Data entries:
- - - -
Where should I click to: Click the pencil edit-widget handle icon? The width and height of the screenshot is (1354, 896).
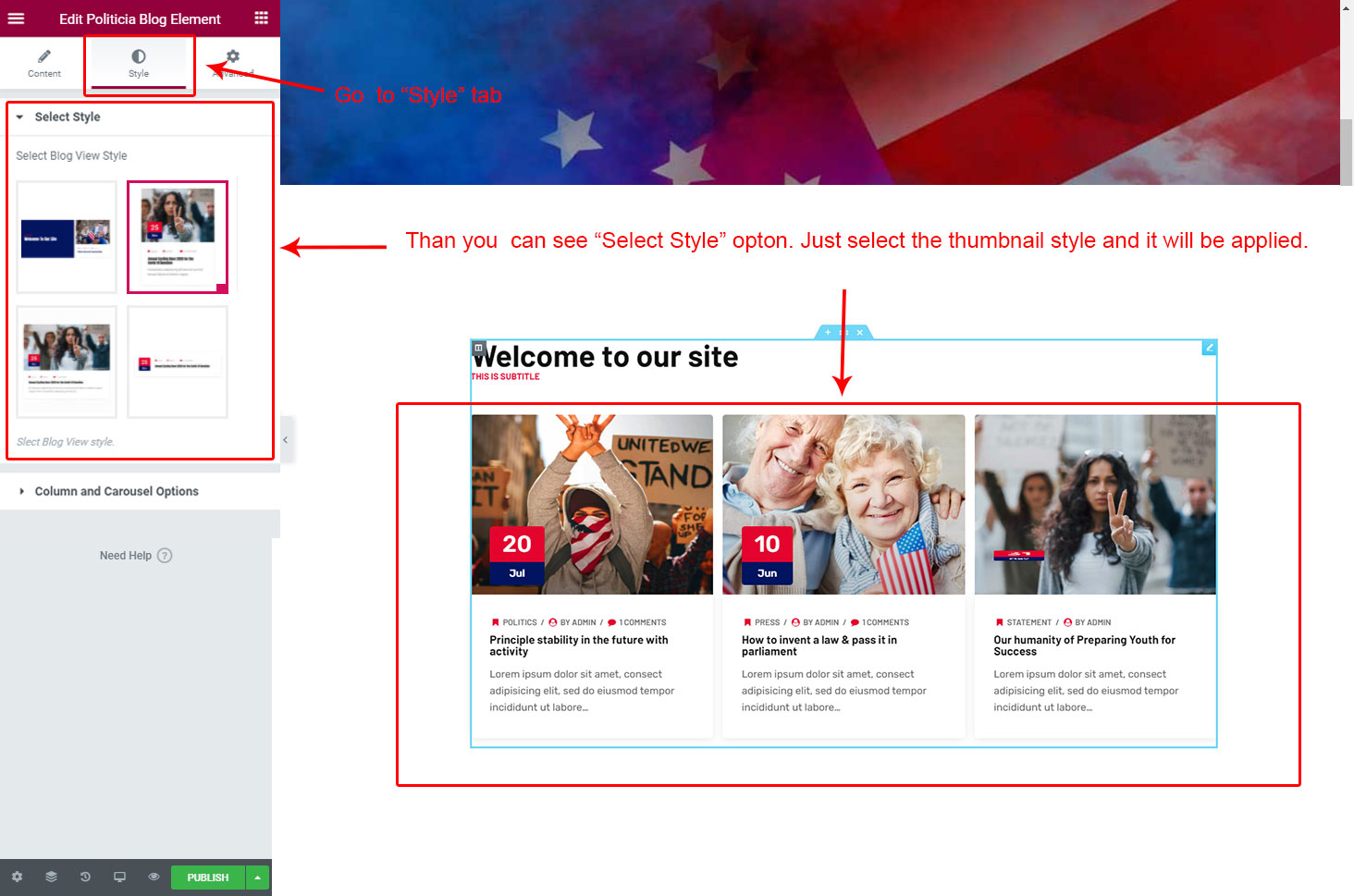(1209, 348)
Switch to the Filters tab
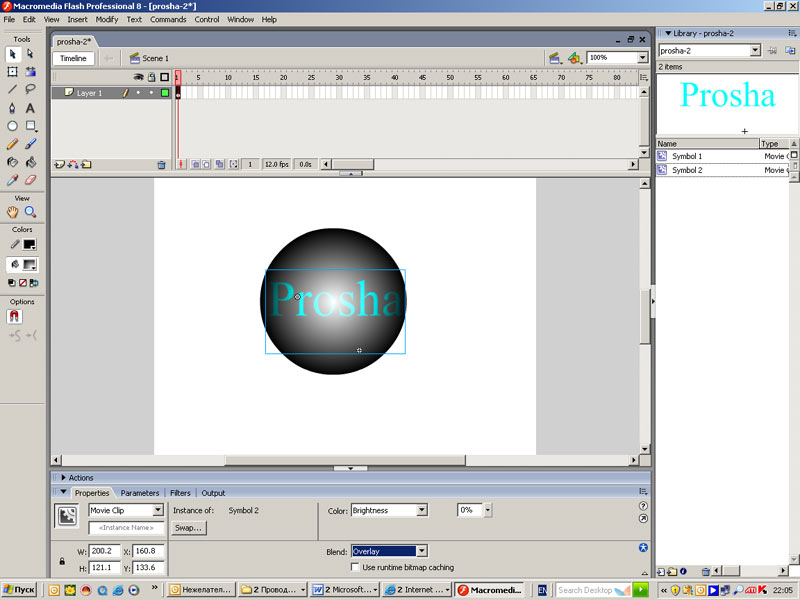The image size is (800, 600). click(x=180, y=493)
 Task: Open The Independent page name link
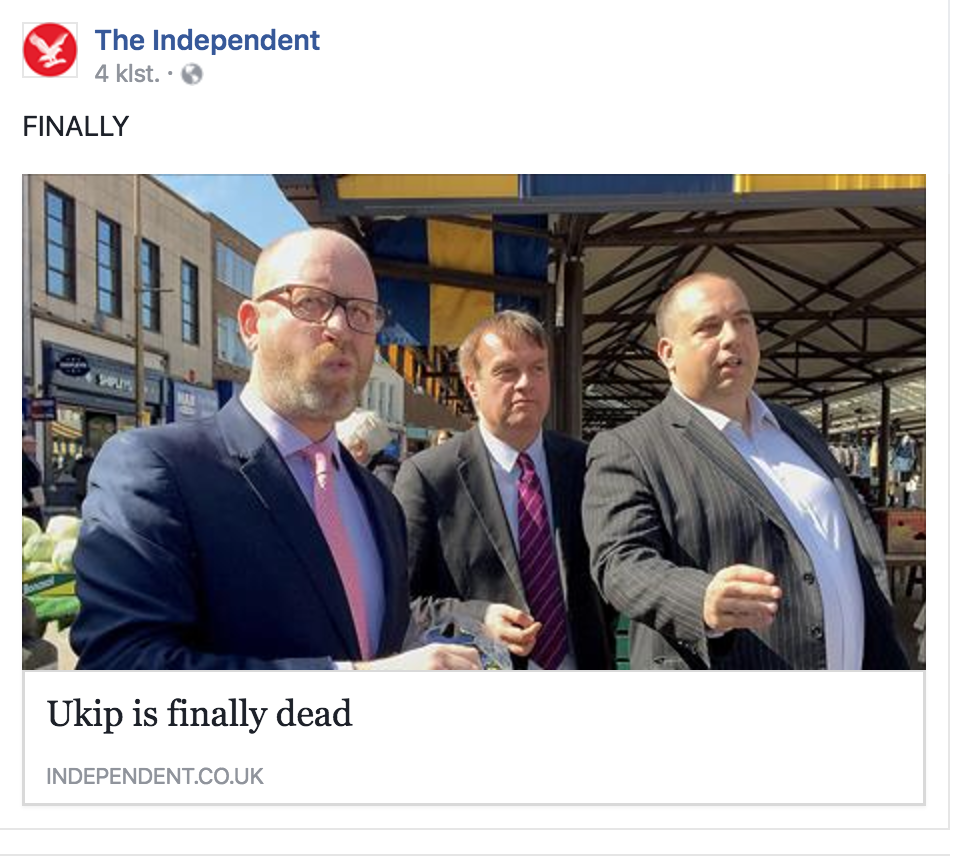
- - - -
→ **ABOUT THIS TASK**: The entries above need an exact copy without their pictures.

→ **WRITTEN REPLY**:
Where should I click to: Click the pencil edit-widget handle icon? The width and height of the screenshot is (1354, 896).
(1209, 348)
Switch to the Filters tab
The image size is (800, 600). click(x=180, y=493)
 Task: Open The Independent page name link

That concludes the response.